At the age of nine, Jovovich began going to modeling auditions. She was discovered by Gene Lemuel, who shot test photos of her and later showed them to Herb Ritts in LA. In 1988, she made her first professional model contract. Later, Jovovich made it to the cover of The Face, which led to new contracts and covers of Vogue and Cosmopolitan. Since then, she has graced over one hundred magazine covers, including Seventeen, Mademoiselle, Glamour, Harper’s Bazaar, and InStyle. Her modeling career has included various campaigns for Banana Republic, Christian Dior, Damiani, Donna Karan, Gap, Versace, Calvin Klein, DKNY, Coach, Giorgio Armani, H&M, and Revlon. Since 1998, Jovovich has been an “international spokesmodel” for L’Oréal cosmetics.

milla_banana_republic_1997Jovovich’s mother had “raised [her] to be a movie star” and in 1985, enrolled Jovovich in the Professional Actors school in California. In 1988, she appeared in her first professional role in the made-for-television film “The Night Train to Kathmandu” as Lily McLeod.

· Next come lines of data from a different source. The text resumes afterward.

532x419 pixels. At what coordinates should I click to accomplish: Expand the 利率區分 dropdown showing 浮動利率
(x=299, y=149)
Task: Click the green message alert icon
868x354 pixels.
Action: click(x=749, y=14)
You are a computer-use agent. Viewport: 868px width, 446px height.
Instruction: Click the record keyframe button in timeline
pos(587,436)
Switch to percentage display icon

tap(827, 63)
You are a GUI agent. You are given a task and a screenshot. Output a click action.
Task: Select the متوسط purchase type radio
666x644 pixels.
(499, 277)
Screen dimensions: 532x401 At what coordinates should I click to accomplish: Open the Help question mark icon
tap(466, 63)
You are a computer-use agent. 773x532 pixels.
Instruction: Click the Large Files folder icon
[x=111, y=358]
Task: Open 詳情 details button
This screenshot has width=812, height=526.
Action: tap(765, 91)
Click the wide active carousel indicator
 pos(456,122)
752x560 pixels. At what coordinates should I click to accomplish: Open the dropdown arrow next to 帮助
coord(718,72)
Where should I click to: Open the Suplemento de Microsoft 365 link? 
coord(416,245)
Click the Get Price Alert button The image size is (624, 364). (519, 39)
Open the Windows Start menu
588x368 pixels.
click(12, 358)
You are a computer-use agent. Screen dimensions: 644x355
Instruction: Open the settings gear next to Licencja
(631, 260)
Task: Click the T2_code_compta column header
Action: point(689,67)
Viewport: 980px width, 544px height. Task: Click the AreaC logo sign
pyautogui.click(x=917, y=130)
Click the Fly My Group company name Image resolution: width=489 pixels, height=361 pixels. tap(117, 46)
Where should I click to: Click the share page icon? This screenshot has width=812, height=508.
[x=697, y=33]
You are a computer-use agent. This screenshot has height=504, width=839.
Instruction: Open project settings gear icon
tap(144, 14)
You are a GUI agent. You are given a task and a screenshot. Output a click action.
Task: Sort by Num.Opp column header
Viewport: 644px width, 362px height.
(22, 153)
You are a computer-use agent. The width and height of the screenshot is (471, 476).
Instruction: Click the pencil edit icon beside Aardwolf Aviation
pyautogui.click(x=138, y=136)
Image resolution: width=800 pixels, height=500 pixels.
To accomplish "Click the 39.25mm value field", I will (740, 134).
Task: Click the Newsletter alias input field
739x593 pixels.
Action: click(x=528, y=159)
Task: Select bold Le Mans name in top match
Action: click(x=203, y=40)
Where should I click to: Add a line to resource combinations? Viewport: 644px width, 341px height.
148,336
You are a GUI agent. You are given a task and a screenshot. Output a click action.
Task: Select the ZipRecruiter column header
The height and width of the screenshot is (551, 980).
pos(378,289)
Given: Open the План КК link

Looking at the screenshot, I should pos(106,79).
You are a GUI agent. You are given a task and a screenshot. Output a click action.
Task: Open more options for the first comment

Following roles on the television series “Paradise” (1988), “Married… with Children” (1989) and “Parker Lewis Can’t Lose” (1990), Jovovich was cast as the lead as Lilli Hargrave in “Return to the Blue Lagoon” (1991). In 1992, Milla Jovovich co-starred with Christian Slater in the comedy “Kuffs”. Later that year, she portrayed Mildred Harris in the Charlie Chaplin biographical film “Chaplin”. Discouraged, she took a hiatus from acting roles, during which time she moved to Europe and began focusing on a music career.

Jovovich had begun working on a music album as early as 1988, when she was signed by SBK Records after the company heard a demo she recorded. In April 1994, billed under her first name, she released The Divine Comedy, a title that was a reference to the epic poem by Dante Alighieri of the same name. Jovovich toured the United States during most of 1994 to promote the album. In May 1999, Jovovich along with Chris Brenner formed an experimental band called Plastic Has Memory, in which she wrote the songs, sang, and played electric guitar. Jovovich continues to write songs which she refers to as “demos”, and which are provided for free in MP3 format on her official website. This year, she announced via Twitter and her official website a new single called Electric Sky would be released. It was released on May 18, 2012 and it’ll be part of an EP she will be releasing.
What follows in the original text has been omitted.